YOUR GOAL: Using the data below, return all lines in which "agent" appears.

SOURCE RECORDS:

□ □ □ □ □ □ □

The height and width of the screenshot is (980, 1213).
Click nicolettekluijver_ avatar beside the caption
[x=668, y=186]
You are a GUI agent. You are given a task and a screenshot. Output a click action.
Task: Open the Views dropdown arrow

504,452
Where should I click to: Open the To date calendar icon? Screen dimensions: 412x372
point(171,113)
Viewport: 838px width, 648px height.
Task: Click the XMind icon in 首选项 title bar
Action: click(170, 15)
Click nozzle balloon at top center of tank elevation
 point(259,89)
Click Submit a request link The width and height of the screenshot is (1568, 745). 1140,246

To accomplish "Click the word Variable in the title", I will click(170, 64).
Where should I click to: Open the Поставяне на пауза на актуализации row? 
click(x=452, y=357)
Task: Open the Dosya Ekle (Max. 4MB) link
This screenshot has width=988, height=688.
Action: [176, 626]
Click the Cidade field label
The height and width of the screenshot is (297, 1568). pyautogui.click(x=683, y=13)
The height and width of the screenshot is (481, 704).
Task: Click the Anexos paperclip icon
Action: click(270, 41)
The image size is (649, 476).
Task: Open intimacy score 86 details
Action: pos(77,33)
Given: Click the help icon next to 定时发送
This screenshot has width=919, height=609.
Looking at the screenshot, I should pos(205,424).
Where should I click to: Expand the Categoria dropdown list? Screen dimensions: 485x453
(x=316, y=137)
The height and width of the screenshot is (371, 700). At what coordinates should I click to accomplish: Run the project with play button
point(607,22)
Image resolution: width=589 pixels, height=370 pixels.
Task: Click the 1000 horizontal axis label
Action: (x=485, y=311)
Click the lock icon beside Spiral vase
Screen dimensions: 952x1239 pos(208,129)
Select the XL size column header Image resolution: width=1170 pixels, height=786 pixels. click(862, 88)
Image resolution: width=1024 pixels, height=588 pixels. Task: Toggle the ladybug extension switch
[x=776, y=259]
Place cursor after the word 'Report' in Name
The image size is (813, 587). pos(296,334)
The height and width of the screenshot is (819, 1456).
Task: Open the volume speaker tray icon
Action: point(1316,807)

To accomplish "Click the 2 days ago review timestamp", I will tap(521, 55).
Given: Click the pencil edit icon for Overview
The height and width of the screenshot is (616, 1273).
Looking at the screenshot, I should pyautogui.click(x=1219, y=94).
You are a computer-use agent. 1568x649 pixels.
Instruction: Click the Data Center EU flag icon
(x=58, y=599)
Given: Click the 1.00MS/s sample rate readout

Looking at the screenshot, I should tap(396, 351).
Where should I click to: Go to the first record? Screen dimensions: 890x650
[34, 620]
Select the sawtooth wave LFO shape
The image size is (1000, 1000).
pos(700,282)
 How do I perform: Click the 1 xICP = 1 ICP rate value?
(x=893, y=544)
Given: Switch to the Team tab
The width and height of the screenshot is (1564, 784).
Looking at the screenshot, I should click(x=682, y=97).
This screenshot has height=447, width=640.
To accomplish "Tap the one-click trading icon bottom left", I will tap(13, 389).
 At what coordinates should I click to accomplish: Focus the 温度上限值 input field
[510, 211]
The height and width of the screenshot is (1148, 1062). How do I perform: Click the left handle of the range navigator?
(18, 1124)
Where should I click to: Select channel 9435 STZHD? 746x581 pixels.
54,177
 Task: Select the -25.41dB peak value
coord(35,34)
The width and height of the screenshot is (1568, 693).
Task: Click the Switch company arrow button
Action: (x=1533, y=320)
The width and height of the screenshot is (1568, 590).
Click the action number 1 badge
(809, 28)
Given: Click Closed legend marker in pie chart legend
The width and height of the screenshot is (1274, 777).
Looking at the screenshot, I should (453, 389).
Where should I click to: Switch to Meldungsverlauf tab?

□ □ □ □ □ □ □

YOUR SOLUTION:
You are a GUI agent. You are given a task and a screenshot. Output a click action.
You are a computer-use agent. 1568x649 pixels.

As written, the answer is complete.